- Developer: iRacing Studios
- Publisher: iRacing Studios
- Engine: Orontes Engine
- Platforms: PlayStation 5; Xbox Series X/S; Windows;
- Release: PS5, Xbox Series X/S. Windows; 2027;
- Genre: Sim racing
- Modes: Single-player, multiplayer

= IndyCar Racing The Game =

IndyCar Racing The Game is an upcoming sim racing game published and developed by iRacing Studios that is set to be released in early 2027, for PlayStation 5, Xbox Series X/S, and Windows.

==Development==
Talk of the game initially began in July 2021 when Motorsport Games had bought the licensing rights to develop the game, with a release date slated for 2023. In April 2023 the publisher announced the game would be delayed and finally in August of that year, Motorsport Games would suspend all operations on the project.

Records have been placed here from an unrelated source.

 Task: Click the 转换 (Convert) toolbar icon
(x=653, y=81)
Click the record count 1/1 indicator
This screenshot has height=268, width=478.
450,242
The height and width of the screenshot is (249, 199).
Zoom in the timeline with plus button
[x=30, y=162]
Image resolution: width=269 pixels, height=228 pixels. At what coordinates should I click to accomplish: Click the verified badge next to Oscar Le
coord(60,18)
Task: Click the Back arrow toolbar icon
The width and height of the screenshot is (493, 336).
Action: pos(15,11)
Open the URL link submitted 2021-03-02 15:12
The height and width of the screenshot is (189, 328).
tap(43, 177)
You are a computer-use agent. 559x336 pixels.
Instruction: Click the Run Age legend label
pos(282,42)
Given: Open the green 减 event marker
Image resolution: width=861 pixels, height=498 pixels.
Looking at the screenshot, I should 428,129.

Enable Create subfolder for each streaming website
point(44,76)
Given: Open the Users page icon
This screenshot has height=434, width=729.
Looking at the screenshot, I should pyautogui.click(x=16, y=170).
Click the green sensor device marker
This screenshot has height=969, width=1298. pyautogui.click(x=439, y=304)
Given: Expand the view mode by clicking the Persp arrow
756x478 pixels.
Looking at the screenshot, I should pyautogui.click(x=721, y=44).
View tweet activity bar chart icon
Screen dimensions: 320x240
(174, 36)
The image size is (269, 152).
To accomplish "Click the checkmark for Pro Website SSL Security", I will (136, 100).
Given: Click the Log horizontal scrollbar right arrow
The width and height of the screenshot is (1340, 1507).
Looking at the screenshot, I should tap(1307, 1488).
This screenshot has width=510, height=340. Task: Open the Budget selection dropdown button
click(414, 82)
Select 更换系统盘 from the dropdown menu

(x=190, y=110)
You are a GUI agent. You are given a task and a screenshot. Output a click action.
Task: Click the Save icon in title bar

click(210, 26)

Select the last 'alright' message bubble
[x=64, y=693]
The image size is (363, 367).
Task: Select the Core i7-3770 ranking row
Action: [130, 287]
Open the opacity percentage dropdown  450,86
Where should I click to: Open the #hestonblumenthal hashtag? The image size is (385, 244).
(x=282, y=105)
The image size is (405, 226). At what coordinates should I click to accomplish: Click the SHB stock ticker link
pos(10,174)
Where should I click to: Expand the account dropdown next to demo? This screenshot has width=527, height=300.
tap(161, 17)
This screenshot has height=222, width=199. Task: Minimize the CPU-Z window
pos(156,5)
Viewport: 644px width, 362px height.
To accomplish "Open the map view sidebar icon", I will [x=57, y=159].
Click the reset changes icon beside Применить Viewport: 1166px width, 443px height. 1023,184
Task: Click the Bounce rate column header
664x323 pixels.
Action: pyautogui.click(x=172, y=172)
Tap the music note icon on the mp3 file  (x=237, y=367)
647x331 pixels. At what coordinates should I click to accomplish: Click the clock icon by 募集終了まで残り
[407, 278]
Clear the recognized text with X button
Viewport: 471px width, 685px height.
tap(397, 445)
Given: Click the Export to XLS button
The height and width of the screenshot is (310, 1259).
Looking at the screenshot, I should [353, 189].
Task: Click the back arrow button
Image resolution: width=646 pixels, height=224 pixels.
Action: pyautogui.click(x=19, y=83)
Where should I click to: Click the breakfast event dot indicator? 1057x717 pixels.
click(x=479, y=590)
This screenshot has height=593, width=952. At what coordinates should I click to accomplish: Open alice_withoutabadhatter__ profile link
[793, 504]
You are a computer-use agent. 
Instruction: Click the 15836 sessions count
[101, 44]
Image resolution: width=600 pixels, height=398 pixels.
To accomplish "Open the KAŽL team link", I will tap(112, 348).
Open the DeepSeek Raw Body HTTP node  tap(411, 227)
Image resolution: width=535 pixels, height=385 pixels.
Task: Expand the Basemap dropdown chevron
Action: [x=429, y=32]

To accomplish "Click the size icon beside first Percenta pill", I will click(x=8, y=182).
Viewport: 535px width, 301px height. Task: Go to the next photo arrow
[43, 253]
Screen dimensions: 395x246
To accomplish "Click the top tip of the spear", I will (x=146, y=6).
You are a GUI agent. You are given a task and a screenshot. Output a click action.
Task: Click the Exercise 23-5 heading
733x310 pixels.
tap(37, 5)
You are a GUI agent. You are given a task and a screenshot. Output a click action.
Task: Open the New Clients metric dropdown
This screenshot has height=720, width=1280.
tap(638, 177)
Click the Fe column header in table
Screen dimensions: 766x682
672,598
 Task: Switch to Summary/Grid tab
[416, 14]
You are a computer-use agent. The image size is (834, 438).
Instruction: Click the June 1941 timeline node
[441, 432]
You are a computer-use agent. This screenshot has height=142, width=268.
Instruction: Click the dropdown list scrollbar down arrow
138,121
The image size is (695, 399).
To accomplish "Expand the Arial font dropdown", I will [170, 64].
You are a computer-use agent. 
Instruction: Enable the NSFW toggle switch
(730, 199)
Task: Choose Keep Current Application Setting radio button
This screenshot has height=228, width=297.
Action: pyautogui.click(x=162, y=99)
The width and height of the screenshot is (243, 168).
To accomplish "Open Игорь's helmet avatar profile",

iRacing Studios had the option to work with the assets from the previously cancelled Motorsport Games IndyCar game, but elected not to. The title instead will continue to use Unreal Engine 5 as its physics engine just like with other titles in their catalogue such as NASCAR 26. However, the game will switch to their proprietary Orontes Engine for their graphics engine starting with this title.

In July 2026 the studio revealed that the game would be pushed back to an early 2027 release window.